= EXERCISE DETAILS =
Set out the records below as a numbered list, one line per item, leaving out any blank lines.

───── DATA IN THIS EXERCISE

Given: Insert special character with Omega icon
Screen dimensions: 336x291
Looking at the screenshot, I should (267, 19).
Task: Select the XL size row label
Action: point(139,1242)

──────────

= EXERCISE ANSWER =
1. Given: Insert special character with Omega icon
2. Screen dimensions: 336x291
3. Looking at the screenshot, I should (267, 19).
4. Task: Select the XL size row label
5. Action: point(139,1242)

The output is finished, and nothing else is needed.